Estimating optimal decision trees for treatment assignment: The case of K > 2 treatment alternatives.

机构信息

University of Leuven, Tiensestraat 102 Box 3713, 3000, Leuven, Belgium.

Leiden University, Leiden, The Netherlands.

出版信息

Behav Res Methods. 2024 Dec;56(8):8259-8268. doi: 10.3758/s13428-024-02470-9. Epub 2024 Aug 20.

Abstract

For many problems in clinical practice, multiple treatment alternatives are available. Given data from a randomized controlled trial or an observational study, an important challenge is to estimate an optimal decision rule that specifies for each client the most effective treatment alternative, given his or her pattern of pretreatment characteristics. In the present paper we will look for such a rule within the insightful family of classification trees.
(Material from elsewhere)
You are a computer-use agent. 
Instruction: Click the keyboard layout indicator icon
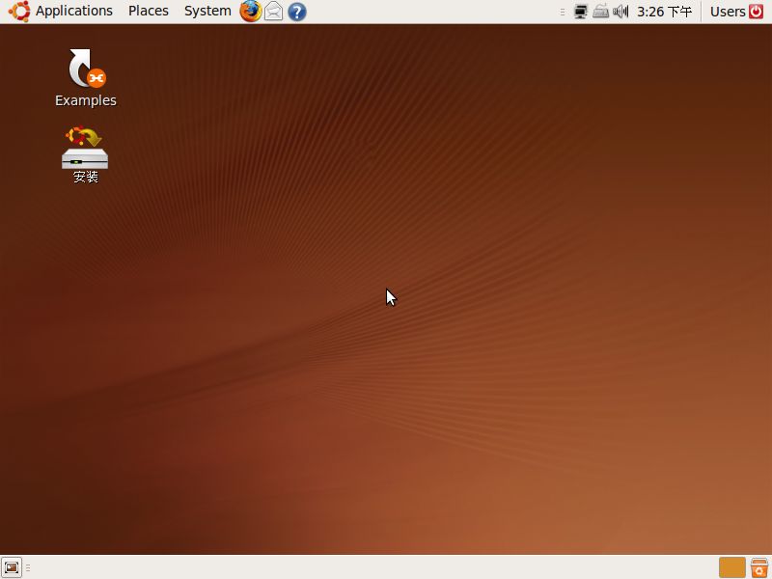(600, 12)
Unfortunately, however, there is dearth of readily accessible software tools for optimal decision tree estimation in the case of more than two treatment alternatives. Moreover, this primary tree estimation problem is also cursed with two secondary problems: a structural missingness in typical studies on treatment evaluation (because every individual is assigned to a single treatment alternative only), and a major issue of replicability. In this paper we propose solutions for both the primary and the secondary problems at stake. We evaluate the proposed solution in a simulation study, and illustrate with an application on the search for an optimal tree-based treatment regime in a randomized controlled trial on K = 3 different types of aftercare for younger women with early-stage breast cancer. We conclude by arguing that the proposed solutions may have relevance for several other classification problems inside and outside the domain of optimal treatment assignment.

摘要

对于许多临床实践中的问题,有多种治疗选择。鉴于随机对照试验或观察性研究的数据,一个重要的挑战是估计一个最优决策规则,该规则根据每个患者的预处理特征模式为其指定最有效的治疗选择。在本文中,我们将在分类树的有见地的家族中寻找这样的规则。然而,不幸的是,对于超过两种治疗选择的情况,缺乏易于访问的最优决策树估计的软件工具。此外,这个主要的树估计问题还存在两个次要问题:治疗评估的典型研究中存在结构缺失(因为每个个体仅被分配到一种治疗选择),以及一个主要的可重复性问题。在本文中,我们提出了解决主要和次要问题的方案。我们在模拟研究中评估了所提出的解决方案,并通过在随机对照试验中寻找基于树的最优治疗方案的应用来说明该问题,该试验涉及 3 种不同类型的早期乳腺癌年轻女性的康复后护理。最后我们认为,所提出的解决方案可能对最优治疗分配领域内外的其他几个分类问题具有相关性。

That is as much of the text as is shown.